Implementing Strings

Every time I have started refining CoolBasic there’s a number of issues that keep haunting me about how to implement them in the “proper” way. One of these topics is handling strings. Strings are not values because they have dynamic lenght and memory consumption and thus can’t be stored in the stack where all integers and floats reside. Strings work as references instead, meaning that the string variable is really an integer pointing to the actual position in memory which holds the actual string data. Every time a string is modified in some way (when its length changes), a new memory block will be allocated for new string data, and the old string will be freed. Basically, the string pointer changes in order to keep the reference up to date.

Because of this behaviour it’s problematic to free the string with rest of the values when, say, the containing procedure, block or class instance ceases to exist. You’d just lose the pointer, but the string itself remains in memory with no way to access it again! You could require the programmer to manually destroy all reference objects when needed, but it’d be kind of stupid to make strings part of that since they are intrinsic data types (i.e those literal values that come in-built with CoolBasic). That’s why you don’t want to force the use of the “New” keyword when declaring string values and variables. We’re after VB.NETish syntax, after all.

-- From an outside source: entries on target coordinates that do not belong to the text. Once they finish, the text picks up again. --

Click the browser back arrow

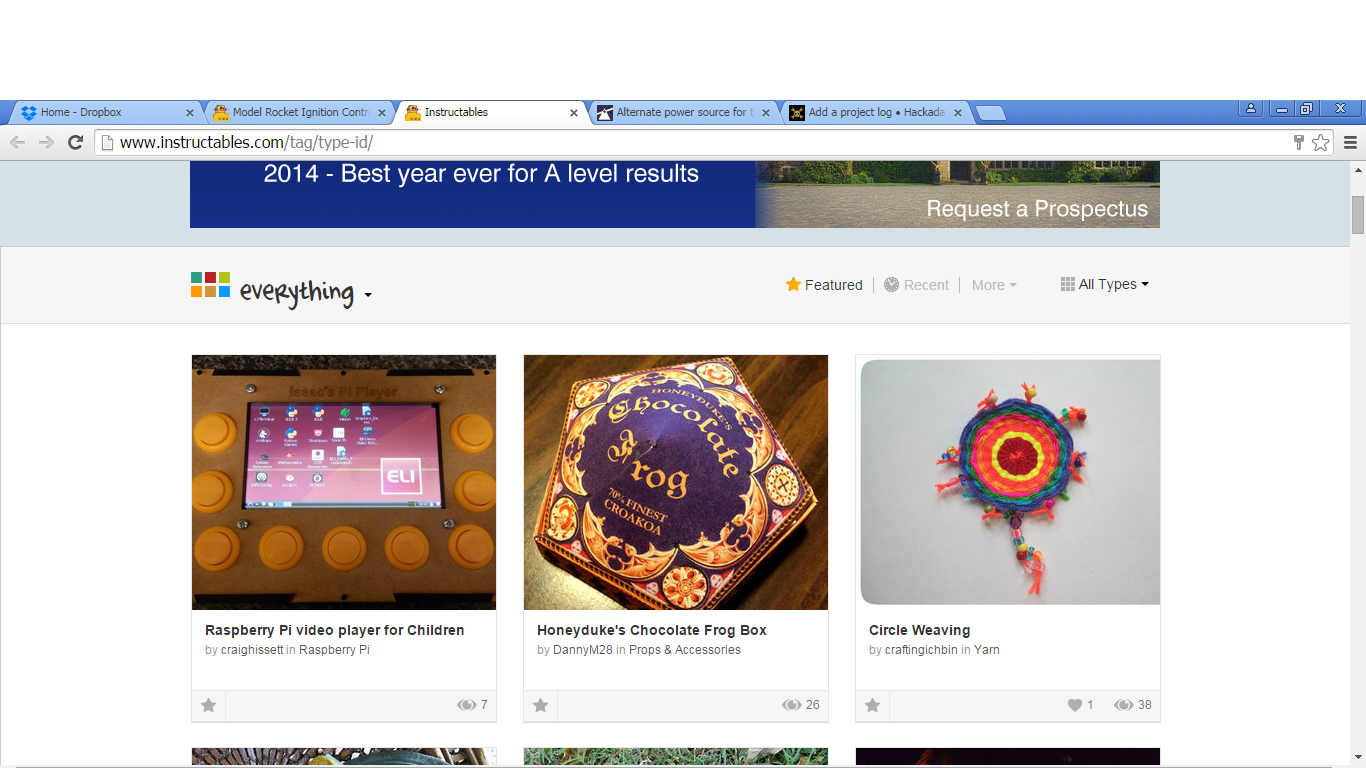coord(17,142)
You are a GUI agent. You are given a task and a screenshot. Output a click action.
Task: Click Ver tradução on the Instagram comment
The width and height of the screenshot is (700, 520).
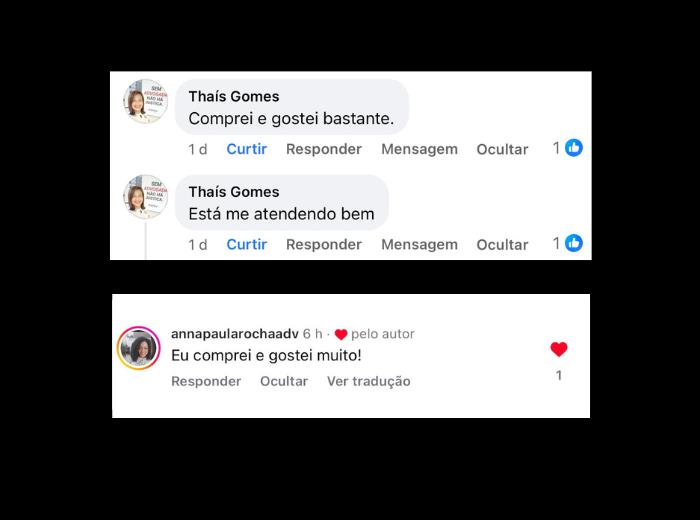tap(368, 382)
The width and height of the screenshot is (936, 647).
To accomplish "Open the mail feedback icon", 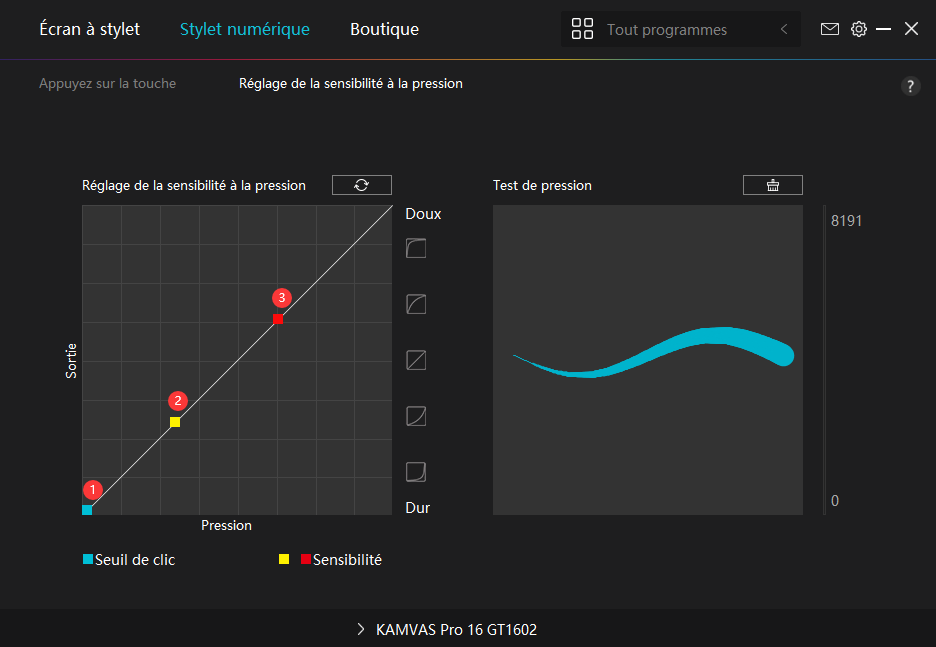I will point(830,29).
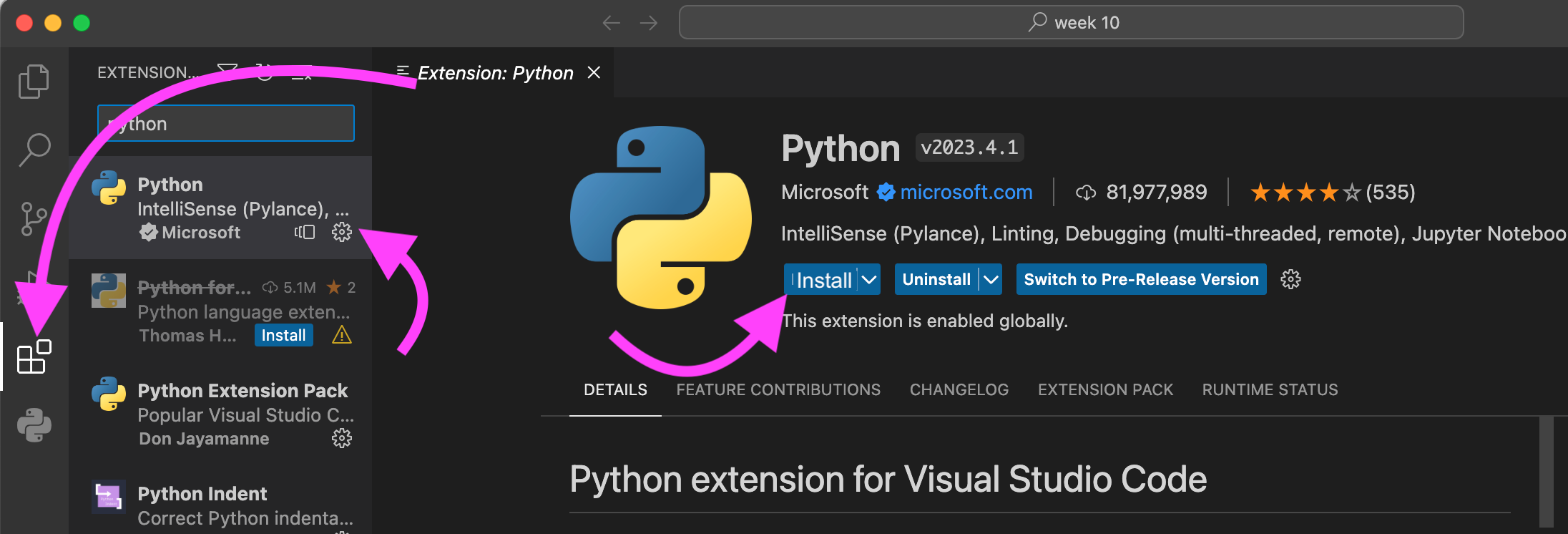Switch to the Feature Contributions tab

coord(778,389)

I was first thinking of implementing strings as a true CoolBasic-written class. However, it would mean that the full class source was included at the beginning of every CoolBasic program, increasing line count and thus processing time. It would also require the standard New-assignment for each string. But that was not the main problem since it could easily be overridden by pre-compiler that transforms the syntax during the compilation. In the other hand, had CoolBasic an automatic Garbage Collection system the strings would get deleted automatically with the rest of unreferenced objects. However, CoolBasic does not have such mechanics (the programmer needs to take care of freeing objects by calling their destructors).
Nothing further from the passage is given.